§ **Your task**: Leaving out the pictures, write out exactly each line from the line with "The height and" through the close of the listing below.

§ **Input records**:
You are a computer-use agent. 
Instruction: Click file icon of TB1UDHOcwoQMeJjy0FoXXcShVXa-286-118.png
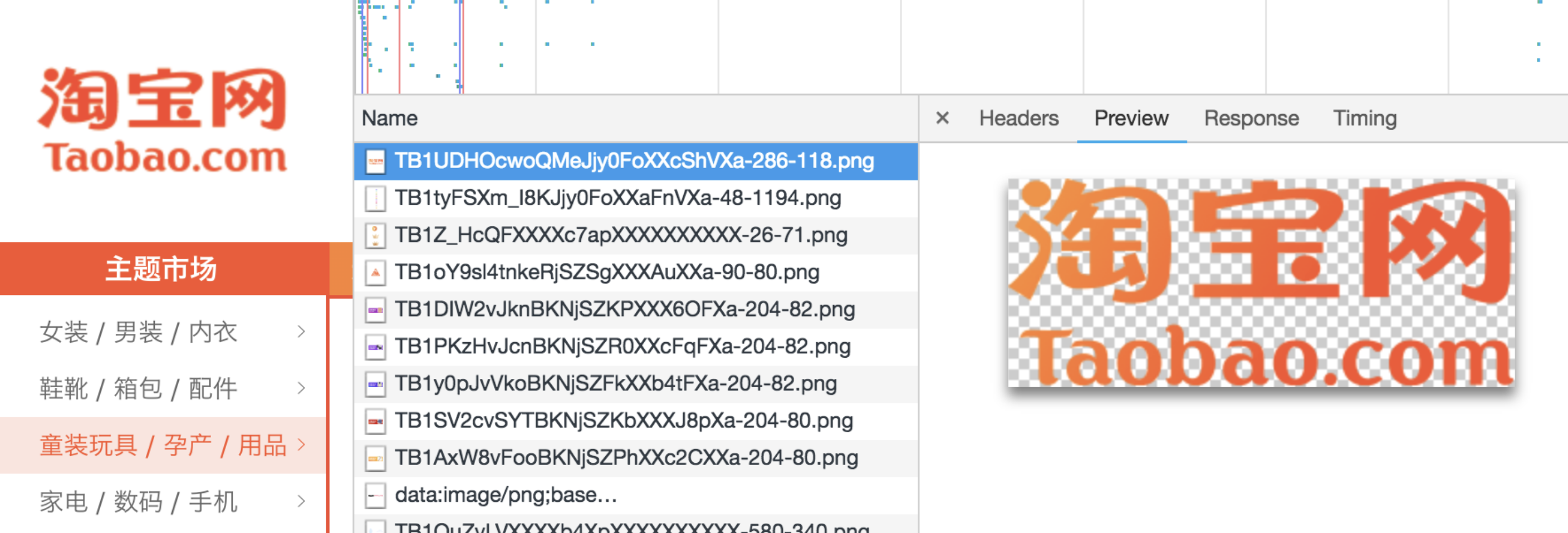click(x=375, y=162)
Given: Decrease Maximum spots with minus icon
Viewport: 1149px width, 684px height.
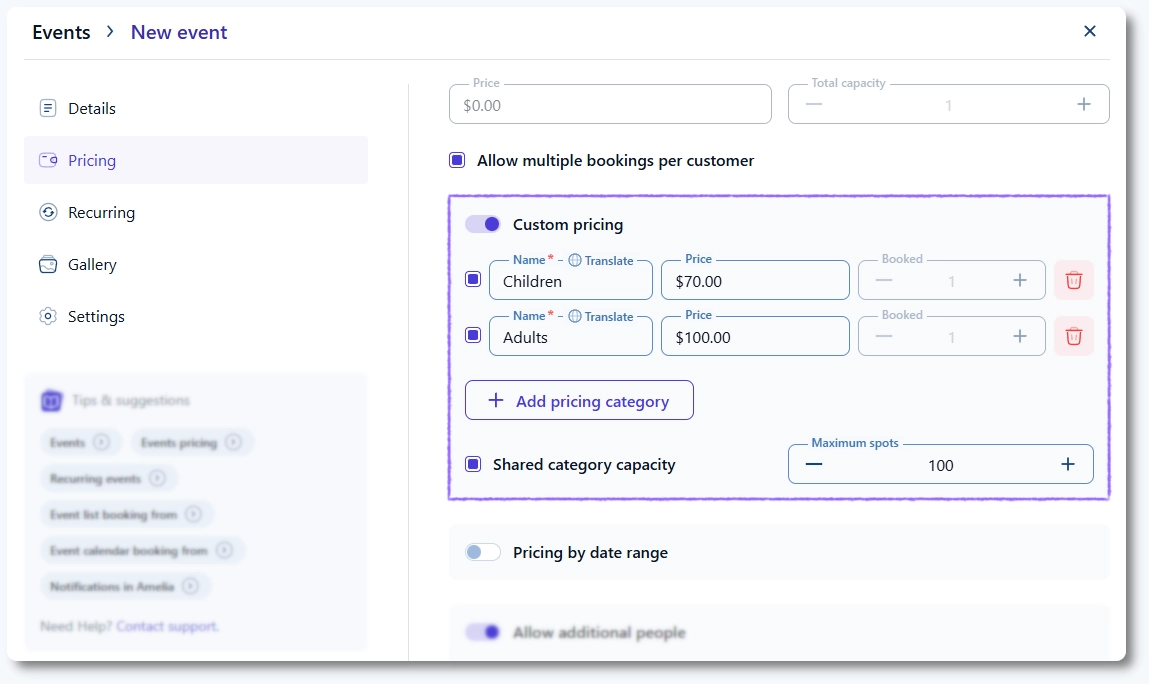Looking at the screenshot, I should (x=814, y=464).
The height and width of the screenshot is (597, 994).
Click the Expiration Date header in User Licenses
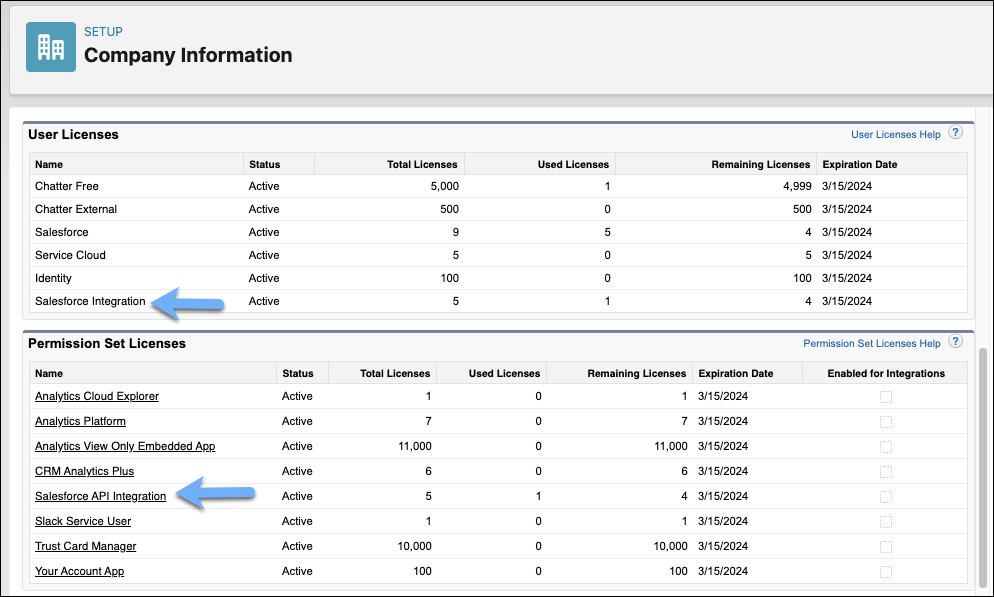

§ **Task solution**:
The height and width of the screenshot is (597, 994).
Click the Expiration Date header in User Licenses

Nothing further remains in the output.